[[ RECORDS TO USE, beginning ]]
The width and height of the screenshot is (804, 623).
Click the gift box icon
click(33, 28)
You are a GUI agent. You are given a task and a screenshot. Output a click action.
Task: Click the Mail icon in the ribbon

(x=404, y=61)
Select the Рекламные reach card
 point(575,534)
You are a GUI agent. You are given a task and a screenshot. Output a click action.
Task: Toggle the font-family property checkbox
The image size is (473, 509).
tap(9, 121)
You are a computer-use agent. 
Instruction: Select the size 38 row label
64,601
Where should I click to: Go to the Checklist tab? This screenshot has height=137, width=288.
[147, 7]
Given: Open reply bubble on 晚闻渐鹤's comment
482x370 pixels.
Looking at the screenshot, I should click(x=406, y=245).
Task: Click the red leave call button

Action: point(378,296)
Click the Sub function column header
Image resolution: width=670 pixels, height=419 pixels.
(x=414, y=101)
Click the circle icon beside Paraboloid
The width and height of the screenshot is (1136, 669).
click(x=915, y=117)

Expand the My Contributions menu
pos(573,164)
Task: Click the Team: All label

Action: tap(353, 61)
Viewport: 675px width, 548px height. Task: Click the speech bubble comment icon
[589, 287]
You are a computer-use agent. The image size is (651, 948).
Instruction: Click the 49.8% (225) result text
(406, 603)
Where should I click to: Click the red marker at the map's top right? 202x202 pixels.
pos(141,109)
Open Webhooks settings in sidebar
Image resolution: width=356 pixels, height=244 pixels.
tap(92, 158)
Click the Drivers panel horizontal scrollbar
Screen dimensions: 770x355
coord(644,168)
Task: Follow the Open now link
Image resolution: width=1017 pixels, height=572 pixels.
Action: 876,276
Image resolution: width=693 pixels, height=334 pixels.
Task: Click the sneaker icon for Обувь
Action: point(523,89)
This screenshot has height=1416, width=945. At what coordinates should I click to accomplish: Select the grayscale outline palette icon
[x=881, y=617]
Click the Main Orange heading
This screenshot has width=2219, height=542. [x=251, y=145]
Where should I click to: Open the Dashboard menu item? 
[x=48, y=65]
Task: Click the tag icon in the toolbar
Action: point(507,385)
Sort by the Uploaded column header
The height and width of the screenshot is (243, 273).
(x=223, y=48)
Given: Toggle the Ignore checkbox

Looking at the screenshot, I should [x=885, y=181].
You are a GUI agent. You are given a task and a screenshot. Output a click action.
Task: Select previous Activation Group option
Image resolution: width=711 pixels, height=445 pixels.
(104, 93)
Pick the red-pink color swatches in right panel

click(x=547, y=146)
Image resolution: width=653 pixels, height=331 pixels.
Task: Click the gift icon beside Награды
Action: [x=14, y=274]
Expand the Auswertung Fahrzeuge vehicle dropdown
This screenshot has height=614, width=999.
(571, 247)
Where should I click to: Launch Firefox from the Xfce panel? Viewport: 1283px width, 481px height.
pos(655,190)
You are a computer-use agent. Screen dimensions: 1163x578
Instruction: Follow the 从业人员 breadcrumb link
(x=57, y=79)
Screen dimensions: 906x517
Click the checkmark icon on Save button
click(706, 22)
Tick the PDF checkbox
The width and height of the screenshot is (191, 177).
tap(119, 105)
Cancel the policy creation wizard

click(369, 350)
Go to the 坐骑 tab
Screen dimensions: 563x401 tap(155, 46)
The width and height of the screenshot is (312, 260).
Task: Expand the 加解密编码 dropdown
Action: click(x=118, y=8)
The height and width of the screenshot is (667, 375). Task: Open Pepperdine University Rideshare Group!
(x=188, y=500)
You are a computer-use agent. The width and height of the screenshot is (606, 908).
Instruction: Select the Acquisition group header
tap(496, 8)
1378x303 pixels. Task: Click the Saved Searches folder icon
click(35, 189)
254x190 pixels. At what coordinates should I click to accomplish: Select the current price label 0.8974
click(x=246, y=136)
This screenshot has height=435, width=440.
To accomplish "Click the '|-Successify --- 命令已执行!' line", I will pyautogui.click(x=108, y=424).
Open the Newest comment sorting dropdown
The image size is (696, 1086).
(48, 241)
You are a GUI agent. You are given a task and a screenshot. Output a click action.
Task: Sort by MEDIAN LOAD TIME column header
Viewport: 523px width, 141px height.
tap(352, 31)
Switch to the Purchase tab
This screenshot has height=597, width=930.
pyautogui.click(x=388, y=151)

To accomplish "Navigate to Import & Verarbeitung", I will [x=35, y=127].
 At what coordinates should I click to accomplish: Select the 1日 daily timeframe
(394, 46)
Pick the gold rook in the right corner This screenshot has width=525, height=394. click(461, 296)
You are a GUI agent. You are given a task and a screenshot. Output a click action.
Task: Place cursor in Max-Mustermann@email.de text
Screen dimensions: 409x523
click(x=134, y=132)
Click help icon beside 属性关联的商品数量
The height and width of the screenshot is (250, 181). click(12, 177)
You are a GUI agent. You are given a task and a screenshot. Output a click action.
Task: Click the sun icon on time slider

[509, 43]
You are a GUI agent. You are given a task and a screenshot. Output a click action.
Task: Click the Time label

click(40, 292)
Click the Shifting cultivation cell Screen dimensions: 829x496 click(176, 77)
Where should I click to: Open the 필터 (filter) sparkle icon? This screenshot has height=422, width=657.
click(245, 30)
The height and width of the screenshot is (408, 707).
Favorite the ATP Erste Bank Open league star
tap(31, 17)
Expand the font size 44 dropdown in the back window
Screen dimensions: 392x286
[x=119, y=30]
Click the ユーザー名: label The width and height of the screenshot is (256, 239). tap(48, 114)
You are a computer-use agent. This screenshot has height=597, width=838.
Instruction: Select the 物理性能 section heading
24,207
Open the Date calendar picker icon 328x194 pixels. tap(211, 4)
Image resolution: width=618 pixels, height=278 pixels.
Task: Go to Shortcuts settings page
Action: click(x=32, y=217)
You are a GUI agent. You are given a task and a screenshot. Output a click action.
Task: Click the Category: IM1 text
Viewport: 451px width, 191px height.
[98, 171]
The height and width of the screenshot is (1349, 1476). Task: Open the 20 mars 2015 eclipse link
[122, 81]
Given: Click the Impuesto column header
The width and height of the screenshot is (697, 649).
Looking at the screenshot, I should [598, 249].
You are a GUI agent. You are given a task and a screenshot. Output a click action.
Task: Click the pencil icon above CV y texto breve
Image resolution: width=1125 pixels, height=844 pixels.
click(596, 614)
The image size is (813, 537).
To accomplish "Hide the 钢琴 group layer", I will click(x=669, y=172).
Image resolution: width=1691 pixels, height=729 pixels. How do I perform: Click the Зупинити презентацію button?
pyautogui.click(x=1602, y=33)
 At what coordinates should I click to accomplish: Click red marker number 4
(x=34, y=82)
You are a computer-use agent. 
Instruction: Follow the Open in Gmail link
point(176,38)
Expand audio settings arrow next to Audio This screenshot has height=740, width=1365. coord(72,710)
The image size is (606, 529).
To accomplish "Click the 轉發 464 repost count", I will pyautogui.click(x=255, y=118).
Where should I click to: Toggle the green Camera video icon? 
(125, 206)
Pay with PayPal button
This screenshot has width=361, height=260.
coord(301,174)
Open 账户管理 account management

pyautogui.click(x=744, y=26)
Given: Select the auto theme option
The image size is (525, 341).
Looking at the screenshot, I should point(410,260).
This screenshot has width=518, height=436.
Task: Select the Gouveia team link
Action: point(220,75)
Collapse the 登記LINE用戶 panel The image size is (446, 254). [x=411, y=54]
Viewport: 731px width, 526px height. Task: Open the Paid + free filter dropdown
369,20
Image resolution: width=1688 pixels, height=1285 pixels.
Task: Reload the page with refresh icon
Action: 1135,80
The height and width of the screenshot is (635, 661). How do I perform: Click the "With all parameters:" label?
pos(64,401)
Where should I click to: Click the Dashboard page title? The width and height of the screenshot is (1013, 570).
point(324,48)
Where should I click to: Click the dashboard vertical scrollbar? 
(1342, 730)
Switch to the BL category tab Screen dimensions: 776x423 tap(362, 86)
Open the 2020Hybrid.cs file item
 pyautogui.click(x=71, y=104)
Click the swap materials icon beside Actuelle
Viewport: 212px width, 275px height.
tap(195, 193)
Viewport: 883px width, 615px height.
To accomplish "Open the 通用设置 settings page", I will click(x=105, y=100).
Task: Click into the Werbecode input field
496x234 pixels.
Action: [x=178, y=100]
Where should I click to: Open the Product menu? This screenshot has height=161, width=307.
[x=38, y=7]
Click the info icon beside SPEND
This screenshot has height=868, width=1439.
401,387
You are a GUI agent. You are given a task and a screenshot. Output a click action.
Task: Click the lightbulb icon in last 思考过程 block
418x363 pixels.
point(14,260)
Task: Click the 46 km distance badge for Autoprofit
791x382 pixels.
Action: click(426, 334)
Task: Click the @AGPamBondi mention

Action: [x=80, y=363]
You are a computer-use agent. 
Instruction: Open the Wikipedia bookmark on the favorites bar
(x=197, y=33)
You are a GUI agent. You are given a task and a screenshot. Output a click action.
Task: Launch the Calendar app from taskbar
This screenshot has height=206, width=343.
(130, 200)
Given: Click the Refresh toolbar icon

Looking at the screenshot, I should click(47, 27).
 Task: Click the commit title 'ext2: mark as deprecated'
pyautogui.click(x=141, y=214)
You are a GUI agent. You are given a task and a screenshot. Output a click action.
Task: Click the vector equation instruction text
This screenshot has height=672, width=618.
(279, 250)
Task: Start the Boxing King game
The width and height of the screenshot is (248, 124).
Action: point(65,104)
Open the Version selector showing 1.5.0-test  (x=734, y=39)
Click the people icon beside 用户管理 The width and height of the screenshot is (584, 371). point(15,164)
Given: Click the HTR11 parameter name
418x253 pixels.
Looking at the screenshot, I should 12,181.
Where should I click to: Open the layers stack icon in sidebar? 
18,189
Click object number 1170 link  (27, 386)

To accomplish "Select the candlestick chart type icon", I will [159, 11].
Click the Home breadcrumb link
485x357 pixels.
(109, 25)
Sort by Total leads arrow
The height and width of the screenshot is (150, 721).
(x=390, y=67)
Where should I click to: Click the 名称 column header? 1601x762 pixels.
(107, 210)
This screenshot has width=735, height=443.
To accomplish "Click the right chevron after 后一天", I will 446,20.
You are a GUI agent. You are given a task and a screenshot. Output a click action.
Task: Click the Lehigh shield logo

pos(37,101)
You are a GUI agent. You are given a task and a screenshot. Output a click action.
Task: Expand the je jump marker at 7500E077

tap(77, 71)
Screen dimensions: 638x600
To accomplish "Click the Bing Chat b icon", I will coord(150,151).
[[ RECORDS TO USE, end ]]
*INSTRUCTIONS TO FOLLOW*: Send back exactly the lines of the listing above starting at the one with "Viewport: 523px width, 141px height." and ending at the one with "Task: Place cursor", inclusive, and no others.

*RESULT FOR THIS TASK*:
Viewport: 523px width, 141px height.
tap(352, 31)
Switch to the Purchase tab
This screenshot has height=597, width=930.
pyautogui.click(x=388, y=151)

To accomplish "Navigate to Import & Verarbeitung", I will [x=35, y=127].
 At what coordinates should I click to accomplish: Select the 1日 daily timeframe
(394, 46)
Pick the gold rook in the right corner This screenshot has width=525, height=394. click(461, 296)
You are a GUI agent. You are given a task and a screenshot. Output a click action.
Task: Place cursor in Max-Mustermann@email.de text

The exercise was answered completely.